== Given entries ==

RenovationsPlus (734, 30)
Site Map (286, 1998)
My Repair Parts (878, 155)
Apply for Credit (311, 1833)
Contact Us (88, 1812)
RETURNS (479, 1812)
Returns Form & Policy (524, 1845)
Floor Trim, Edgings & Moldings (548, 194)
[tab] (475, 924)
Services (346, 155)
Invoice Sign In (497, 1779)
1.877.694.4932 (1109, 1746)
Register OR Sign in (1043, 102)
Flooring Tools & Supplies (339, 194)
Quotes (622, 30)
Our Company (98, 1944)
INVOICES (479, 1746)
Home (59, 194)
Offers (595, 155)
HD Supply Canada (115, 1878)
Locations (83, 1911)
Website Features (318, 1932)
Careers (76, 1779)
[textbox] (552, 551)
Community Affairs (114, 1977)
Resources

===

§ Assignment:
Your task is to reproduce exactly the lines that begin at the line containing "My Repair Parts (878, 155)" and end at the final line of the data above.

§ Output of the exercise:
My Repair Parts (878, 155)
Apply for Credit (311, 1833)
Contact Us (88, 1812)
RETURNS (479, 1812)
Returns Form & Policy (524, 1845)
Floor Trim, Edgings & Moldings (548, 194)
[tab] (475, 924)
Services (346, 155)
Invoice Sign In (497, 1779)
1.877.694.4932 (1109, 1746)
Register OR Sign in (1043, 102)
Flooring Tools & Supplies (339, 194)
Quotes (622, 30)
Our Company (98, 1944)
INVOICES (479, 1746)
Home (59, 194)
Offers (595, 155)
HD Supply Canada (115, 1878)
Locations (83, 1911)
Website Features (318, 1932)
Careers (76, 1779)
[textbox] (552, 551)
Community Affairs (114, 1977)
Resources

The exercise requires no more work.